# Remote shutdown of networked (domain) computers



## Mr Davo (Mar 16, 2009)

Hi Everyone,

I am interested in remotely shutting down computers in my work network. 
I would like to run a shutdown command from a script, preferrably a script that plays well with Windows Scripting Host.

I am not interested in user interaction, etc. Basically my script is aimed at backing up users emails whilst they are not at work, and then turning off their computer once backup has been completed.

My work server is Windows 2000 Server (SP4), and I would like to be able shutdown Windows 2000 Professional, Windows XP Professional & Windows Vista Ultimate systems.

I have already tried the dos shutdown command, however Windows 2000 Server did not play well with this command, probably because it is not native to Windows 2000!

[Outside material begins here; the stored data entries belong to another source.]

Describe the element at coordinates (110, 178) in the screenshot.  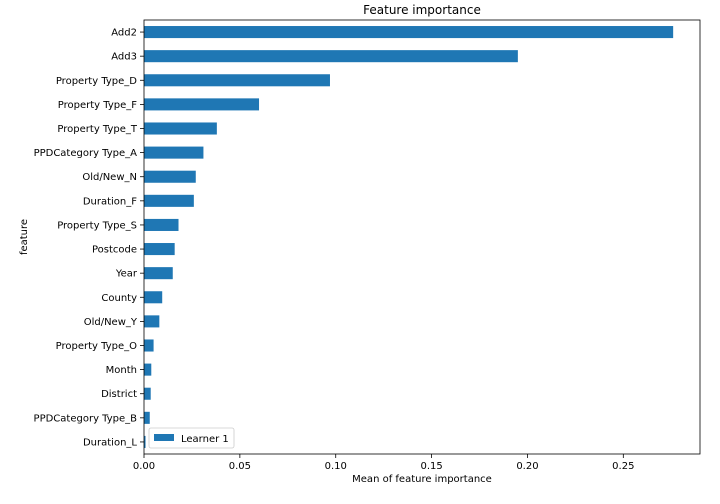
I see `y-tick-label: Old/New_N` at that location.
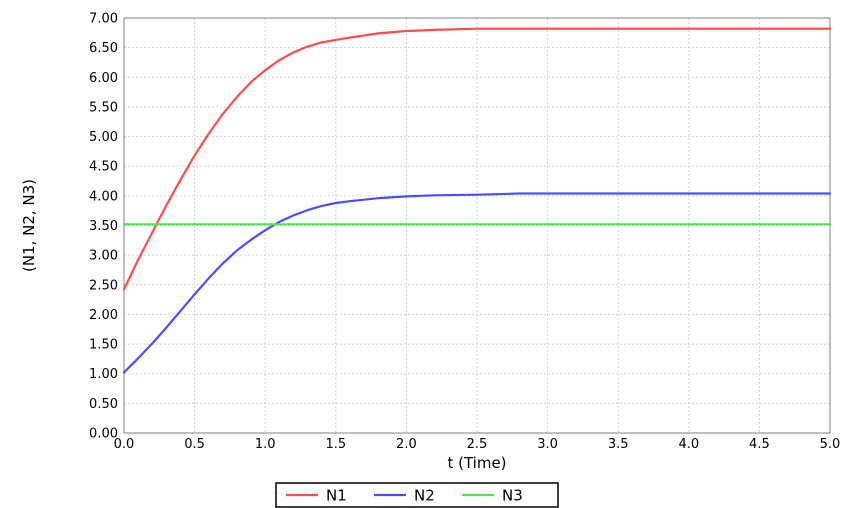 Image resolution: width=852 pixels, height=508 pixels. I want to click on y-axis-title: (N1, N2, N3), so click(29, 226).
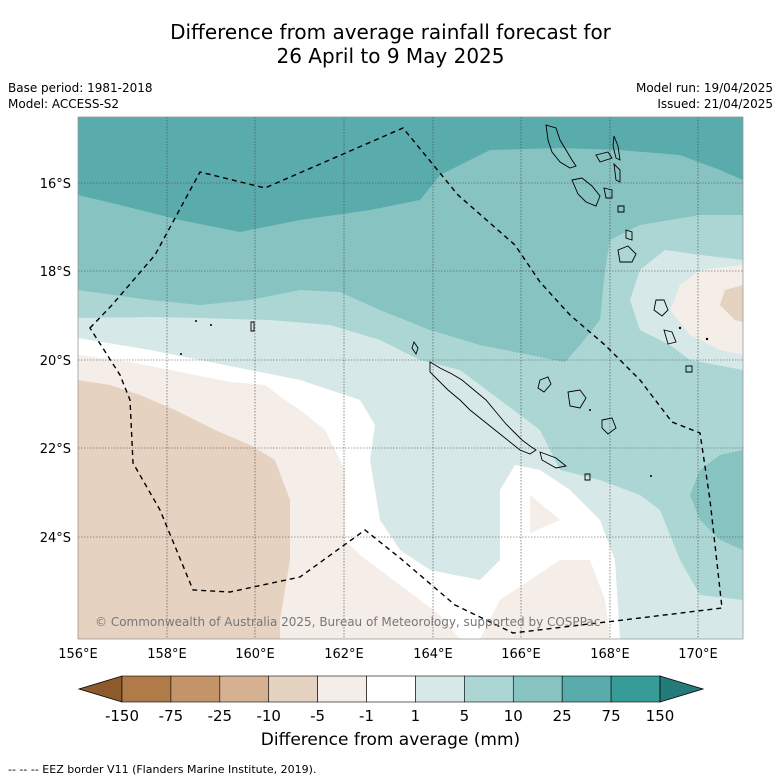 This screenshot has height=781, width=781. I want to click on small-islets, so click(444, 398).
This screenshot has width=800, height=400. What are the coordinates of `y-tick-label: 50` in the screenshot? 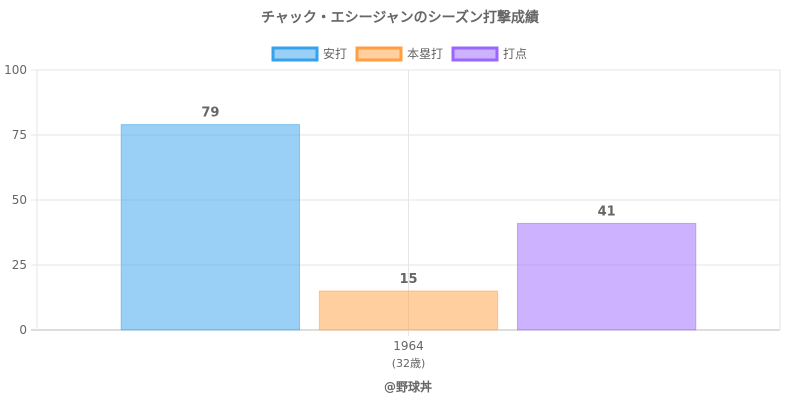 It's located at (20, 200).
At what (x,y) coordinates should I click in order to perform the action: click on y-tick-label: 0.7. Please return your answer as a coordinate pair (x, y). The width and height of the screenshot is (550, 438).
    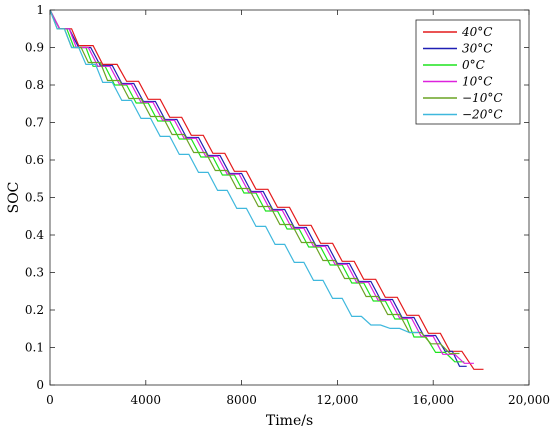
    Looking at the image, I should click on (34, 123).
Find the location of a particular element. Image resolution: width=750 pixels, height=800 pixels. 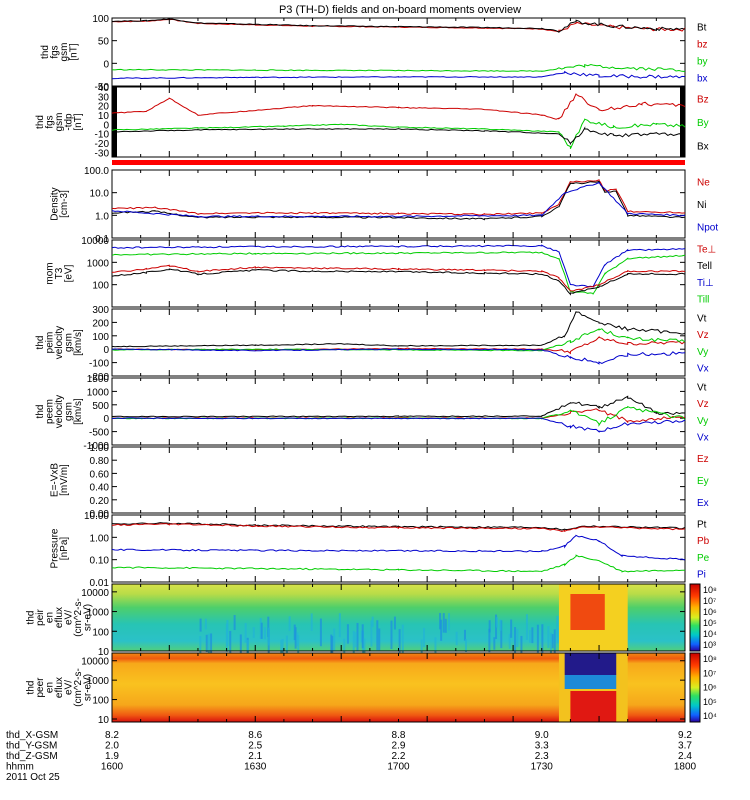

peir-spec-ylabel: sr-eV) is located at coordinates (88, 618).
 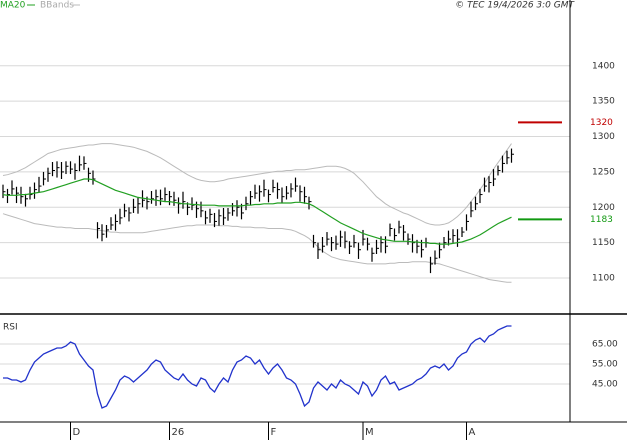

Any help with the above will be greatly appreciated.
Kind Regards,
David


----------



## IMM (Feb 1, 2002)

The obvious -- shutdown.exe already exists on XP, vista, 2003 machines 

For NT and 2K -- http://support.microsoft.com/kb/317371 
You would need to have admin access to the PCs

I'd recommend using the alternative -- PsShutdown
http://technet.microsoft.com/en-us/sysinternals/bb897541.aspx

As to scripting -- there are several discussions out there
eg. http://forum.sysinternals.com/forum_posts.asp?TID=5425


----------



## Mr Davo (Mar 16, 2009)

Hi IMM,

Thanks for your response to my post.

I will definitely be giving PsTools a go.

Cheers

Dave


----------



## Squashman (Apr 4, 2003)

Here is another utility you could look at using.
http://users.telenet.be/jbosman/applications.html


----------